Uparkot Fort, Junagadh

Source: https://merwynsrucksack.blogspot.com/2017/10/uparkot-fort-in-junagadh-in-gujarat.html?m=0

In the city of Junagadh, on the foothills of the Girnar mountain ranges stands a tall fort from centuries ago, Uparkot Fort. The name of the monumental structure literally translates into the upper citadel. While the fort premises have remnants dating back to 2,300 years ago, the area also houses caves some of which can go as far back as o the period between the 1st – 4th centuries AD! A popular attraction of the fort is in its history. It has been told through the course of time that the fort was actually besieged a whooping 16 times but it continues to stand mightily till the present day. Amongst these the most mind boggling one is certainly that of a 12 years long onslaught. Yes, one that lasted for a dozen years! Such trials and tribulations have caused it ruin and loss but the frayed structure did not fail. Within the fort is a mosque that was converted out of a former palace. The mosque named Jama Masjid also fell prey to the political battles and today it stands as a single tower. But this remnant of the disused mosque is eagerly avoided after the Sun has set in Junagadh. Why? Well, the locals believe the land surrounding the masjid to be haunted. They have reported hearing eerie sounds in that area and have also mentioned instances of paranormal activity occurring here. Once a rare roofed courtyard adorned with domes and octagonal openings is now tiptoed around by the inhabitants of today who find the unexplainable around it to be a cause of fearing it.

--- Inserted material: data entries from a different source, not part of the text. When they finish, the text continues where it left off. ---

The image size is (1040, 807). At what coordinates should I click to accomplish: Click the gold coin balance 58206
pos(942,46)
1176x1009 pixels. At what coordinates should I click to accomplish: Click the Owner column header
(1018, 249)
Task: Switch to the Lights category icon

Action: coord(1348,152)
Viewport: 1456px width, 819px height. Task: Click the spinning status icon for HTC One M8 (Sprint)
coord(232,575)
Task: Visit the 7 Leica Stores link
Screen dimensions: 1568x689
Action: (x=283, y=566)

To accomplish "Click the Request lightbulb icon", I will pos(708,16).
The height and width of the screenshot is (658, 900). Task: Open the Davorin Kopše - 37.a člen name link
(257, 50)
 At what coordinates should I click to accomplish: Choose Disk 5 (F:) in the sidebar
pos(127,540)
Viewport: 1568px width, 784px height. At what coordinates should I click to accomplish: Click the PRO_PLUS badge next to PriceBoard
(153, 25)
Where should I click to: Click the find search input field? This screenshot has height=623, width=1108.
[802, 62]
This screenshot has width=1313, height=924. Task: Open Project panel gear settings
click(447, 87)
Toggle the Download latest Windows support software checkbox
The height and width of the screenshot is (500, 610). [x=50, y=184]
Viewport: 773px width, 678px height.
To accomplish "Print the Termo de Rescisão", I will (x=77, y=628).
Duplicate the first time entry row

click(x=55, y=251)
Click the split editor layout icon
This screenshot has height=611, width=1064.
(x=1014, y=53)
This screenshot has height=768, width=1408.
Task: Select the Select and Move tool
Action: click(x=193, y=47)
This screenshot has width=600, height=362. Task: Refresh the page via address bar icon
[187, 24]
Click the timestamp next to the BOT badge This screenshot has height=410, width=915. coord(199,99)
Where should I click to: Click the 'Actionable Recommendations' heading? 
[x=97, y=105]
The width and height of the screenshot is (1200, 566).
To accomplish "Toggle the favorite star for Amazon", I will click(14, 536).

Feroz Shah Kotla, New Delhi

feroz shah kotla
Source: https://lbb.in/delhi/chasing-djinns-firoz-shah-kotla

Built by Sultan Feroz Shah Tughlaq in the year 1354, this fort is marked as one of the oldest structures in the capital of our country. It is a symbol of the presence of the Tughlaq Dynasty in Delhi. With close proximity to the water, this complex was built in order to resolve the problems of a water crisis. But ladies and gentlemen, I now want you to brace yourself for the “kahaani mein twist”. Yes, it is believed that Feroz Shah Kotla is home to spirits. However, these spirits are actually revered and not necessarily feared. Um before you start picturing “Casper the Friendly Ghost” floating about between the walls of this fort, let me tell you that we are talking about djinns. These supernatural spirits are recorded in both, positive as well as negative light. They are believed to have come into existence through a smokeless fire. The mosque inside the fort is barely standing yet believers flock to it to pray to the djinns. They are prayed to not in the form of idols but simply as paintings made on the broken walls. Those who kneel down in prayer come offering milk and flowers to the supposed genies. The belief has gone as far as people bringing individuals here whom they thought to be under the influence or control of evil spirits. Thereafter, exorcisms have actually been performed here in the belief that the djinns if appeased will help one free a person of evil presence! The fort sees believers and sceptics all visit it in equal proportions, some coming with hope, others with questions. As for me, I cannot comment on the reality of this presence but I quite like how suddenly the age-old narrative of spirits doing wrongdoings got a positive spin here, suggesting that no matter what the species, we cannot write it off as completely evil.

So, tell me do you believe in spirits? Do you believe that there are supernatural beings living amongst us? Do you believe a place can be haunted? And if yes, are you game to visit it?